La viande de poulet importée, représente bel et bien des risques, assure le Dr vétérinaire Bamba Keita, chef de division santé publique vétérinaire à la Direction régionale des services vétérinaires de Bamako. « Cette viande importée peut provenir d’une zone contaminée. Or la manipulation de tout objet entré en contact avec cette viande peut favoriser la propagation du virus. En fait même en manipulant un simple carton ayant contenu de la chair de poulet contaminée, on peut favoriser la contagion», souligne le spécialiste.
Le Dr Bamba Keita explique que les mesures de sécurité prises par les services vétérinaires à Bamako permettent des saisies régulières. « Nous avons 5 postes vétérinaires fixes de contrôle : ceux de Samé, Sébénicoro, Sénou, Niamana, et aussi l’aéroport. Tous ces postes sont avertis que la grippe du poulet est à nos portes. En ce qui concerne Bamako intra muros, il y a 6 secteurs vétérinaires au niveau des communes avec un poste par mairie. Ces secteurs possèdent des équipes mobiles qui effectuent des contrôles réguliers dans leurs circonscriptions. Ce sont en fait ces équipes très mobiles qui inspectent les boutiques, les différents marchés, les hôtels, les bars aussi », détaille notre interlocuteur.
STOCKS DESTINES A LA DESTRUCTION. Si Bamako est la destination finale de la majeure partie de ces produits prohibés, il n’y a aucune raison qu’ils ne soient pas détectés plus tôt et saisis par les postes vétérinaires des zones frontalières du Mali.
La directrice nationale des services vétérinaires, le Dr Alymatou Koné, assure que le contrôle est strict aux postes frontaliers et à travers la capitale et confirme que la viande de volaille est importée frauduleusement. Elle insiste à ce propos sur les difficultés que rencontrent les agents des services vétérinaires dans le cadre de la lutte contre ces importations frauduleuses. « Il y a des importateurs qui dissimulent de la viande fraîche de volaille parmi des poissons. Quand vous vous trouvez face à des centaines de cartons contenant de la viande de volaille que l’on vous présente comme du poisson, vous voyez combien il est difficile de contrôler. Car ce sont des produits périssables qu’on ne peut pas sortir du camion frigorifique pour les besoins du contrôle », développe-t-elle.
Selon la patronne des services vétérinaires, notre pays n’a pas l’habitude d’importer de la viande fraîche de volaille du Burkina Faso et de Côte d’Ivoire qui ont connu la grippe aviaire. « En ce qui concerne les acteurs de ces importations frauduleuses, nous ne leur délivrons aucune autorisation d’importation. Notre collaboration régulière avec l’Organisation mondiale de la santé animale nous permet d’avoir les informations sur l’évolution du virus et de prendre les mesures adéquates », assure le Dr Alymatou Koné.

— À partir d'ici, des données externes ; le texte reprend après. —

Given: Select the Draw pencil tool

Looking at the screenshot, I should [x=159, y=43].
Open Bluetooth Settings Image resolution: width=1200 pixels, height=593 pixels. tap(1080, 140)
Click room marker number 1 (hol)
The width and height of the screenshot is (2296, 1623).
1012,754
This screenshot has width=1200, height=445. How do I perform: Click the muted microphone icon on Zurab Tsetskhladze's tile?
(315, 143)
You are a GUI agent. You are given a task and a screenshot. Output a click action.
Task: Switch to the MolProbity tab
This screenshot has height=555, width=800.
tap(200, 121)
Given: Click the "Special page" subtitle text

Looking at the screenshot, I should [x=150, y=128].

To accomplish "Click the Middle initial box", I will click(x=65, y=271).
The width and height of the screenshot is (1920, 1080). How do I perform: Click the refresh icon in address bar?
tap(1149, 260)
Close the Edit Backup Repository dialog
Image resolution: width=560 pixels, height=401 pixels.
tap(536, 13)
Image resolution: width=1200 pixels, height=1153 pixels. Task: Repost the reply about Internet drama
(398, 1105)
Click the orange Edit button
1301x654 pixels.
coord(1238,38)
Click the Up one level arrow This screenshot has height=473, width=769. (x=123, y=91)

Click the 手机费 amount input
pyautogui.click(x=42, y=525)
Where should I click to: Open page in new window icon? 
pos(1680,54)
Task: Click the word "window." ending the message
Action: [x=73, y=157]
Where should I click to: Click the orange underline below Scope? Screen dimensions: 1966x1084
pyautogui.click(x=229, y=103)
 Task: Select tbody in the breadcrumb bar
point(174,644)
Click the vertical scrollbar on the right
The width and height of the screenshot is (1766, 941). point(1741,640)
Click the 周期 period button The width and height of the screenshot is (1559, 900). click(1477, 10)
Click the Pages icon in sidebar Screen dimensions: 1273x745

S’il n’existe pour l’instant pas de statistiques sur l’ampleur du business clandestin de la viande volaille dans les services vétérinaires, le problème inquiète les professionnels du secteur avicole de notre pays. Ceux-ci ont tiré la sonnette d’alarme, en décembre dernier, sur l’ampleur de l’importation frauduleuse de viande de volaille. La présidente de la Fédération des intervenants de la filière avicole du Mali (FIFAM), Mme Sanogo Diarata Traoré, avait ainsi expliqué que la viande de poulet importé provenait de stocks destinés à la destruction en Europe. En appui à ses affirmations, elle souligne que le kilogramme de poulet de chair avoisine 3 euros (environ 2000 Fcfa) en France. « On ne peut pas acheter la viande à ce prix là, la transporter, payer les frais de douane et vendre le kilogramme ici à 1500 Fcfa », s’étonne Mme Sanogo Diarata Traoré.
Cette viande de poulet de chair, constate-t-elle, envahit le marché et provoque la mévente des poulets locaux. Cette situation, prévient-elle, est de nature à mettre en danger la filière avicole qui s’est beaucoup développée dans notre pays grâce aux investissements réalisés par de nombreux concitoyens, surtout dans les zones périurbaines.